Text: Begin

Differentiability of continuous functions in terms of Haar-smallness

TL;DR

This paper investigates the Haar-smallness properties of the set of somewhere differentiable functions in the space of continuous functions, extending the analysis to measure-theoretic and multidimensional contexts, and poses open questions about Takagi's function.

Contribution

It proves that the set of somewhere differentiable functions is not Haar-countable and explores differentiability on measure-positive sets, almost everywhere, and in higher dimensions.

Findings

The set of somewhere differentiable functions is not Haar-countable.

Differentiability on sets of positive measure and almost everywhere is studied.

Multidimensional differentiability and open questions on Takagi's function are addressed.

Text: End
Record excerpts: Begin

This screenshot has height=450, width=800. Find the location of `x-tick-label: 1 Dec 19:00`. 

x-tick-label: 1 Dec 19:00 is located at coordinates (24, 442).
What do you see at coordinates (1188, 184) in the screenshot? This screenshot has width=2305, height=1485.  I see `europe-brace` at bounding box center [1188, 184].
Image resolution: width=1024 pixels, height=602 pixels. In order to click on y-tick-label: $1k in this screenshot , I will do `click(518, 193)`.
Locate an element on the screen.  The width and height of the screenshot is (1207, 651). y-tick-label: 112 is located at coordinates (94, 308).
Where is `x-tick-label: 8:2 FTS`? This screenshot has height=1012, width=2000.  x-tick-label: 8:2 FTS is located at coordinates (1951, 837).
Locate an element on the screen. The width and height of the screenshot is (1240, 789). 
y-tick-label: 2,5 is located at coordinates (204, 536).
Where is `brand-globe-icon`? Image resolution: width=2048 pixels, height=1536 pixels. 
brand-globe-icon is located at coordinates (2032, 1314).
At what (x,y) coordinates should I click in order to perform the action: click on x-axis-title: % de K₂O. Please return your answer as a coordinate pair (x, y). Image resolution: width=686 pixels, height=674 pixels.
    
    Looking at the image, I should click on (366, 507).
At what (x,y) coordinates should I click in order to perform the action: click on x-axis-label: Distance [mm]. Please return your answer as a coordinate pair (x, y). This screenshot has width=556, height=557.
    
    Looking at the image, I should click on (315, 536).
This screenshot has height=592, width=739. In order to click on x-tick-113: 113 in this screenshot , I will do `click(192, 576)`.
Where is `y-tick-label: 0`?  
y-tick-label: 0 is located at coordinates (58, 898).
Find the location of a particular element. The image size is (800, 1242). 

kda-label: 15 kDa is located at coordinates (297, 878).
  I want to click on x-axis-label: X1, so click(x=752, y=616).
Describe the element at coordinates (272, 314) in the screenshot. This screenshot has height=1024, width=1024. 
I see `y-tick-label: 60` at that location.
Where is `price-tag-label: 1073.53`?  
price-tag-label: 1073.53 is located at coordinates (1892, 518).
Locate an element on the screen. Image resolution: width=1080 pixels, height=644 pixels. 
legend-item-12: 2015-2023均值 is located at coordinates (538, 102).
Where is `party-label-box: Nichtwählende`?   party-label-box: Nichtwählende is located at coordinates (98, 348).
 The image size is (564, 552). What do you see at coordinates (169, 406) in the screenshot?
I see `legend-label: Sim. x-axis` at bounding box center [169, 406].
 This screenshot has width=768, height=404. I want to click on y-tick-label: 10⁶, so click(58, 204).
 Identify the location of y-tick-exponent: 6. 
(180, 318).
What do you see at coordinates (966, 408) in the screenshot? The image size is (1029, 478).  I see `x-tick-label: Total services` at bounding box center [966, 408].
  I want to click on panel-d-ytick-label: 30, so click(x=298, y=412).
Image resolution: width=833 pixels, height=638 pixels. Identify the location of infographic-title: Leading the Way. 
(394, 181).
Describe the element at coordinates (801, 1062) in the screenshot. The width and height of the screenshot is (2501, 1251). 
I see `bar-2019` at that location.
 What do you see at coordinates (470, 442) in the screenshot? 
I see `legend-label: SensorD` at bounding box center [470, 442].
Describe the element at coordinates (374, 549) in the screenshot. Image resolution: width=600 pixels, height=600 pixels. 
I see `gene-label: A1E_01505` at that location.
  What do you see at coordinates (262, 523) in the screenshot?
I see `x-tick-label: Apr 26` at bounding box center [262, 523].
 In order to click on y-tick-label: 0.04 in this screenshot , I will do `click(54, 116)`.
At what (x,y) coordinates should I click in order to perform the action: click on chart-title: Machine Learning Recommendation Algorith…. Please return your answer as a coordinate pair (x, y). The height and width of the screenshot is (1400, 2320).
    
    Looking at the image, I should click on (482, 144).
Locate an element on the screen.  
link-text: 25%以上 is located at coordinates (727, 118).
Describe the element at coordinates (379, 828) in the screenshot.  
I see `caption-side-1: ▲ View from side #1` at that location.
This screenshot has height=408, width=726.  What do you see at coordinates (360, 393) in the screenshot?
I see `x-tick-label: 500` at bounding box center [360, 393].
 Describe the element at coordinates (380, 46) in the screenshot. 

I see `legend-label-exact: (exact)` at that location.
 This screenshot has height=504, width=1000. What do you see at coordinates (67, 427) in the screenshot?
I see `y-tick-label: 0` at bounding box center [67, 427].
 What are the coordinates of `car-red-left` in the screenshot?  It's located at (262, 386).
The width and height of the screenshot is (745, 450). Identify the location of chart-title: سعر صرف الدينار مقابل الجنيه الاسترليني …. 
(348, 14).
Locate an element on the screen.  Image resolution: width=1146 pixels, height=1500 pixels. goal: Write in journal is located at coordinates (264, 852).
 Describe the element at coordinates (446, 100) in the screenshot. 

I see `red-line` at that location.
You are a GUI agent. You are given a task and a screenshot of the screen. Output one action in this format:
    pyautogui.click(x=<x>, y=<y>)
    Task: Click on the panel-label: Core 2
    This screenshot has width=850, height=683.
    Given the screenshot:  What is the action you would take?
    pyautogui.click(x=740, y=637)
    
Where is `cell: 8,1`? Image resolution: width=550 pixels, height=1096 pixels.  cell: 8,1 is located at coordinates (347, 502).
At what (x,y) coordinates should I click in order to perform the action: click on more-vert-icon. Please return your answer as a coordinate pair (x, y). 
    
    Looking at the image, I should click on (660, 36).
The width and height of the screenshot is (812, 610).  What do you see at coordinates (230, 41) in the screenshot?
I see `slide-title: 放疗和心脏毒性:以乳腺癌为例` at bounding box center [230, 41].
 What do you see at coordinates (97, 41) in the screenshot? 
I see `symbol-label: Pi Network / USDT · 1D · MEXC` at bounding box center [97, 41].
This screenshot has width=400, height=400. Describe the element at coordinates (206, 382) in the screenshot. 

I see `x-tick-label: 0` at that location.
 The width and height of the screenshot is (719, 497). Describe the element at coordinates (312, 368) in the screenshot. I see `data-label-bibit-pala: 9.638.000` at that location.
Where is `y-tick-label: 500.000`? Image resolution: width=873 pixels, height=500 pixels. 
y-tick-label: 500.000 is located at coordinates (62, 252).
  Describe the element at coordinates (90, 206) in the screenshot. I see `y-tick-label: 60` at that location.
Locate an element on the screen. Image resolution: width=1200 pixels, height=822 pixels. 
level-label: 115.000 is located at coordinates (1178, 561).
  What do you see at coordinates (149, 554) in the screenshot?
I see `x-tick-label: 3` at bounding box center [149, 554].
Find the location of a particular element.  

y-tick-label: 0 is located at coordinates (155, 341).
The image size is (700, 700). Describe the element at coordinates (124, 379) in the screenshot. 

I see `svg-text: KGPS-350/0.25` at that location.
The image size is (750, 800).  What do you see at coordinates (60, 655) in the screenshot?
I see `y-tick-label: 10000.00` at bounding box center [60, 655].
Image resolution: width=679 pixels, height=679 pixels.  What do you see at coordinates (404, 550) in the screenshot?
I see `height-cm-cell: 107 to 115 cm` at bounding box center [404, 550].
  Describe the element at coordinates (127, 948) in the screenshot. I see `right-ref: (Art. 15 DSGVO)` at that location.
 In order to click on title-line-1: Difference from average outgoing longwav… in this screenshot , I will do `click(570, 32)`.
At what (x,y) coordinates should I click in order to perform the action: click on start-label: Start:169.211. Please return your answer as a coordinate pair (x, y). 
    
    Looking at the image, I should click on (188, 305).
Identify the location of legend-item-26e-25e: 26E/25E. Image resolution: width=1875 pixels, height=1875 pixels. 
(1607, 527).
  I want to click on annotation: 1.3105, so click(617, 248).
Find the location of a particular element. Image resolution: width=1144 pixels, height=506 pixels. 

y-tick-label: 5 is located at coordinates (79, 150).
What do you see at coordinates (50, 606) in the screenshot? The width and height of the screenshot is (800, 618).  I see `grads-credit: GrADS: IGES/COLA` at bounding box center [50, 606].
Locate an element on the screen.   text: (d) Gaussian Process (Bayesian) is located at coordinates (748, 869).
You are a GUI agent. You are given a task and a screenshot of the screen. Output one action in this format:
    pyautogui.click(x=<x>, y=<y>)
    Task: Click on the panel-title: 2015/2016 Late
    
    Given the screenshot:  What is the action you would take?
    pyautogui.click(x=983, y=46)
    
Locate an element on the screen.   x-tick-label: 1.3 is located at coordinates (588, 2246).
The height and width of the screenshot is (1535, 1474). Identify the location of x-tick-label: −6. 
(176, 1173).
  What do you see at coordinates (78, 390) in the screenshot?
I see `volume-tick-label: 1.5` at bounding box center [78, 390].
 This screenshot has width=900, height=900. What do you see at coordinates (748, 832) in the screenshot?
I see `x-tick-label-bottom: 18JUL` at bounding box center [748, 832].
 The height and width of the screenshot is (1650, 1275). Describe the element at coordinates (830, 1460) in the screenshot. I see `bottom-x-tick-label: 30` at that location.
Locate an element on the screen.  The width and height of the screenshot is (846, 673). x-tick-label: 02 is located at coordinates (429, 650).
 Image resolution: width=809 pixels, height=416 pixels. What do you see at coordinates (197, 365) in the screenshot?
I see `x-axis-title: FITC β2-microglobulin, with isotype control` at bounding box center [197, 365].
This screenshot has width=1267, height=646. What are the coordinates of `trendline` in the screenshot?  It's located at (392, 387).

Record excerpts: End

Using the information:
a) Please copy the Haar-smallness summary word for word, between "Differentiability on sets" and "function are addressed.", inclusive.
b) Using the Haar-smallness summary, not the data, decide whether each statement agrees with it, and quote the words that settle each one. (i) The paper proves that the set of somewhere differentiable functions is Haar-countable. (ii) The paper studies differentiability almost everywhere. (iii) The paper settles the questions it raises about Takagi's function.
c) Write the next part of the Haar-smallness summary, starting right after its final line.

Answers by item:
a)
Differentiability on sets of positive measure and almost everywhere is studied.

Multidimensional differentiability and open questions on Takagi's function are addressed.

b)
(i) No: "It proves that the set of somewhere differentiable functions is not Haar-countable"
(ii) Yes: "Differentiability on sets of positive measure and almost everywhere is studied."
(iii) No: "poses open questions about Takagi's function"

c)
Abstract

One of the classical results concerning differentiability of continuous functions states that the set $\mathcal{SD}$ of somewhere differentiable functions (i.e., functions which are differentiable at some point) is Haar-null in the space $C[0,1]$. By a recent result of Banakh et al., a set is Haar-null provided that there is a Borel hull $B\supseteq A$ and a continuous map $f\colon \{0,1\}^\mathbb{N}\to C[0,1]$ such that $f^{-1}[B+h]$ is Lebesgue's null for all $h\in C[0,1]$. We prove that $\mathcal{SD}$ is not Haar-countable (i.e., does not satisfy the above property with "Lebesgue's null" replaced by "countable", or, equivalently, for each copy $C$ of $\{0,1\}^\mathbb{N}$ there is an $h\in C[0,1]$ such that $\mathcal{SD}\cap (C+h)$ is uncountable. Moreover, we use the above notions in further studies of differentiability of continuous functions. Namely, we consider functions differentiable on a set of positive Lebesgue's measure and functions differentiable almost everywhere with respect to Lebesgue's measure. Furthermore, we study multidimensional case, i.e., differentiability of continuous functions defined on $[0,1]^k$. Finally, we pose an open question concerning Takagi's function.